嫌がらせするファンと、徹底無視するマスコミ……ジャニーズを守る敵との日々
――『ジャニーズおっかけマップ』『タカラヅカおっかけマップ』や、”松田聖子の愛人ジェフ”による『壊れた愛』など、芸能人の研究本・暴露本など問題作を次々と刊行してきた、鹿砦社・松岡利康社長。”言論の自由”を守るために闘ってきた、社長の壮絶出版人生に迫っちゃうぞ~!
【ジャニーズ事務所編】
ジャニーズ事務所の猛攻を尻目に、『SMAP大研究』の初版を流通に乗せた、鹿砦社社長の松岡おじさま。初版3万部は1週間で見事完売し、「ジャニーズに原告にさせられた出版社4社からの著作権侵害で、500万円余りの賠償金を払ったけど、本は売れたから結果的に儲かっちゃった♪」と松岡さんは当時のことをホクホクと語ります。

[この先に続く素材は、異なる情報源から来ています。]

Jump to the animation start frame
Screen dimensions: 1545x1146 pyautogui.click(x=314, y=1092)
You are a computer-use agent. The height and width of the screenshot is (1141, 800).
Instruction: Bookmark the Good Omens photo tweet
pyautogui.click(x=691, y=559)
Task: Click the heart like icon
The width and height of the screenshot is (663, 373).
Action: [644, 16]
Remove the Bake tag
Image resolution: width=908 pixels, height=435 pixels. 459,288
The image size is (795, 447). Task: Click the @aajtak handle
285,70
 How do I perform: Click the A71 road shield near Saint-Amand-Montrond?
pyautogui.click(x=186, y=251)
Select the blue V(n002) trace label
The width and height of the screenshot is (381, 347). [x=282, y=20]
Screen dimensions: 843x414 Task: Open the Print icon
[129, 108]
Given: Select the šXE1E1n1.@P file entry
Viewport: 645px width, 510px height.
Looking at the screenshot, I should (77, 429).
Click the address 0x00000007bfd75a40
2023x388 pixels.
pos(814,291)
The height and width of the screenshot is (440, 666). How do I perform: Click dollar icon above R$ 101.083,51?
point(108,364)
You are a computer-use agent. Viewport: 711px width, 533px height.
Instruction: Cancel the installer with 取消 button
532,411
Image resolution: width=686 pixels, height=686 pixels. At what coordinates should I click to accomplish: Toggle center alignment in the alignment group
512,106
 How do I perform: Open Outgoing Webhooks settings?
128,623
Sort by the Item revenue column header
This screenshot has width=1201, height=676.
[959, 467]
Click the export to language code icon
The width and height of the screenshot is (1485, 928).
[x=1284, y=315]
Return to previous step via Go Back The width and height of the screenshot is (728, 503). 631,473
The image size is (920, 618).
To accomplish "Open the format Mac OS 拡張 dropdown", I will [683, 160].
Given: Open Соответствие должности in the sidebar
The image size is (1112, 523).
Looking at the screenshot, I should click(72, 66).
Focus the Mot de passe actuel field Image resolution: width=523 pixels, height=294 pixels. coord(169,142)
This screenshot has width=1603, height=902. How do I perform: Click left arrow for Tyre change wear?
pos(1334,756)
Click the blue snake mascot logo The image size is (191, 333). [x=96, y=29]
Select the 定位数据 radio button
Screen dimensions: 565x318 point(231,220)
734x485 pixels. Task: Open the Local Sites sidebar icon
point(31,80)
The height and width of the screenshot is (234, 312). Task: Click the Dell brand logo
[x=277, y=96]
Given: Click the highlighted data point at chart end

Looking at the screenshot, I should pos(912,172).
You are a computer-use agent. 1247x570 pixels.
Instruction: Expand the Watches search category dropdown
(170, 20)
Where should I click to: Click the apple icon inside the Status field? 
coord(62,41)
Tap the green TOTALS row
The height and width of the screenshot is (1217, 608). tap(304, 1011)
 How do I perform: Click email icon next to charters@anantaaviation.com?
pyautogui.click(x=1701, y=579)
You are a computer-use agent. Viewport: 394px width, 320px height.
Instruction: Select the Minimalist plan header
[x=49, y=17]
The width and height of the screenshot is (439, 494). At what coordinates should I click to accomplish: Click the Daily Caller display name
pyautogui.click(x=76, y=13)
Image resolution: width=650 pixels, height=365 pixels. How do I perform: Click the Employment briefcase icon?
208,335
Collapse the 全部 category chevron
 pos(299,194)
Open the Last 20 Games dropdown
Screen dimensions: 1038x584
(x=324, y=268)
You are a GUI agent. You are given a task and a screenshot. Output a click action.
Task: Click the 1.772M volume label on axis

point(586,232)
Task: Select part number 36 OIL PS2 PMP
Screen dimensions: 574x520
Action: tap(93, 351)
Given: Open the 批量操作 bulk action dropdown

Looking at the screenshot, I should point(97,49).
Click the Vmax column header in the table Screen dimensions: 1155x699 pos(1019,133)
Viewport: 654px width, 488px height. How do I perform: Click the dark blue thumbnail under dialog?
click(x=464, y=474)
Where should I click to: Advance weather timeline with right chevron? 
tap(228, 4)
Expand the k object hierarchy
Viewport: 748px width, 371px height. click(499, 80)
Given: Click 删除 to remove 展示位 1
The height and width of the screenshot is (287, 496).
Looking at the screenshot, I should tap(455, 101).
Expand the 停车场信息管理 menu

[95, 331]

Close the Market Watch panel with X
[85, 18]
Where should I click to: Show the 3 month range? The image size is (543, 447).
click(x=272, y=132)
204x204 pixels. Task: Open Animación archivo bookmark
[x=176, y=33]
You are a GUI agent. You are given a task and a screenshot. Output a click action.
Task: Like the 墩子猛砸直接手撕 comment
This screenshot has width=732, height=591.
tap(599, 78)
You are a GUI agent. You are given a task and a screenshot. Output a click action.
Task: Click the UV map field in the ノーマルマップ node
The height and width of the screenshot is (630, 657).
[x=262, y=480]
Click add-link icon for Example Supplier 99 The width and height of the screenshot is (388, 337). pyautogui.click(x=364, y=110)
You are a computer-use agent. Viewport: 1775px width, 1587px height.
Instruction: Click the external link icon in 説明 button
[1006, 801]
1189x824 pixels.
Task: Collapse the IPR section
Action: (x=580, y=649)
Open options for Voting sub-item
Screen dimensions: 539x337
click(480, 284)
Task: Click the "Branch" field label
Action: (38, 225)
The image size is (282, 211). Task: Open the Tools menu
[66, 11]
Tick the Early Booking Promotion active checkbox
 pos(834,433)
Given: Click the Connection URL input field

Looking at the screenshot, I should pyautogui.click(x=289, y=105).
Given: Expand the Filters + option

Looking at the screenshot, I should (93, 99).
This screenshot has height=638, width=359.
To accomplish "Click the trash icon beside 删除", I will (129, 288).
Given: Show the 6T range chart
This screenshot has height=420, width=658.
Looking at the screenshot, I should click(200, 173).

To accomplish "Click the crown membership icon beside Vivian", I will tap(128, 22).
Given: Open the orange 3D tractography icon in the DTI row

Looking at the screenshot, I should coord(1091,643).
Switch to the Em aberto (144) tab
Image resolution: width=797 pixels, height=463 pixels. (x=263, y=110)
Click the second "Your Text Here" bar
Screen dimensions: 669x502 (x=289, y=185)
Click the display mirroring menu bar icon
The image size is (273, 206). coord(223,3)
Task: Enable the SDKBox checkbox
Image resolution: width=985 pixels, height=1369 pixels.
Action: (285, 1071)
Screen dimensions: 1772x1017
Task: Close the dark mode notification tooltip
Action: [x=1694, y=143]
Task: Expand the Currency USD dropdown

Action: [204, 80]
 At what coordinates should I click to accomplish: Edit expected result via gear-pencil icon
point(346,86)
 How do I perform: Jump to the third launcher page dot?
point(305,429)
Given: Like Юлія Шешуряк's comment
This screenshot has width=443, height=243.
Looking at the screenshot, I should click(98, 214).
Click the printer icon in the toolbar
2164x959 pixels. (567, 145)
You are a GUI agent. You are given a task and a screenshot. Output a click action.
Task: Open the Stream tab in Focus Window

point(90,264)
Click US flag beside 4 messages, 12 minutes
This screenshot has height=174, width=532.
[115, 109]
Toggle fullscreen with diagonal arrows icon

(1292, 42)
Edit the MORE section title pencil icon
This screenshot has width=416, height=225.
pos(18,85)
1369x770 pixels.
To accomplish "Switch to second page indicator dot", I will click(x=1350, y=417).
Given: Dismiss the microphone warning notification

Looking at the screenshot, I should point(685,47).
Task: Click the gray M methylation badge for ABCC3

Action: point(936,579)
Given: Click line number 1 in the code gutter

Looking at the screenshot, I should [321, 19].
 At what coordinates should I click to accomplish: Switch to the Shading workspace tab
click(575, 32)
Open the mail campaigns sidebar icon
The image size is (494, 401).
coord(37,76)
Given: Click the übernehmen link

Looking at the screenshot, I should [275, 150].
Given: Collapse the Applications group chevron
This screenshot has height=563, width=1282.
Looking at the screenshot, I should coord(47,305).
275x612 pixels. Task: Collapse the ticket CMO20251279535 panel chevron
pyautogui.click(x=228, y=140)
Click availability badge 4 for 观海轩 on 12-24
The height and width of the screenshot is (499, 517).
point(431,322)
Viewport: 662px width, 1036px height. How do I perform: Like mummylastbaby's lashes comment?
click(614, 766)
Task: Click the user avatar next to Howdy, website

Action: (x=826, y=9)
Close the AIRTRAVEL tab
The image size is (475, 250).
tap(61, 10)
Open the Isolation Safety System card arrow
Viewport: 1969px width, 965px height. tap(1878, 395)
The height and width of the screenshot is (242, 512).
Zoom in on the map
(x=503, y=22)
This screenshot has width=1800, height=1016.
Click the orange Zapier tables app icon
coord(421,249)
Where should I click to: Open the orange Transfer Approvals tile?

この『SMAP大研究』に対するファンの反応は両極端で、内容の濃い研究本に感激するファンもいれば、あることないこと書き立てて悪質だ、と激昂するファンもいたそう。
「会社の入り口のところに、使用済みパンツが置かれてたことがあったな~(笑)。ウチの社員が、怒ったジャニーズファンに取り囲まれたこともあったし……。怒りの電話なんかもしょっちゅう。あまりにもエキサイトする子には『じゃあ、話し合いましょう』って会社に来るように誘ったのに、実際は誰も来なかったなぁ。まあ、いやがらせされても、電話で話してるうちに仲良くなって、情報提供してくれるようになったこともあるんだけどね♪」
『ジャニーズおっかけマップ』シリーズや鹿砦社刊行のジャニーズ本の数々は、コアなジャニーズファンなど、同社が築き上げた情報ネットワークが力を発揮してくれたのだとか。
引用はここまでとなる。